My Life as Jim Halpert: The Ground Rules

A few years ago I was told by a friend that my mannerisms and personality reminded him of Jim Halpert of The Office. I have heard this sentiment be echoed a few times since. This is not entirely a coincidence. I would be lying if I said I did not intentionally pattern my sense of humor and facial expressions after Jim’s.

Obviously, I am not nearly as beloved as Jim. I do not have strangers making t-shirts with my name on them. Nor have I inspired love letter styled blog posts from women whom I have never met. I think my mom likes me more than she likes Jim, though.

As I look at all these public displays of affection towards Jim and countless girls profess their love for Jim, it makes me wonder. Could I aim to replicate Jim  in hopes of inspiring similar overtures?
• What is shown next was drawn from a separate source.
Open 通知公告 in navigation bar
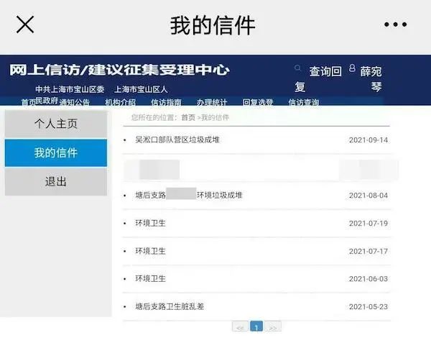The width and height of the screenshot is (431, 348). coord(75,102)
In order to find out, I have decided to spend Monday-Friday of this week as Jim Halpert.

First, there are ground rules I need to establish.

1. I am spending the week as Jim Halpert not John Krasinski.

This is John Krasinski. I will NOT be trying to be him. photo credit Will Hummel

It is much easier for people to love John Krasinski than it is Jim Halpert. Krasinski is, after all, a multi-millionaire actor. I cannot hope to replicate Krasinski. He is rich, tall, and famous. I am none of those three. Jim Halpert, on the other hand, lives a modest life style, (check), not famous, (check) and is only about 15 inches tall, depending on the size of your television screen. (I actually have Jim beat. I am taller.) I can replicate Jim, I cannot replicate Krasinski.

2. I can only say/do things which Jim Halpert would reasonably say or do.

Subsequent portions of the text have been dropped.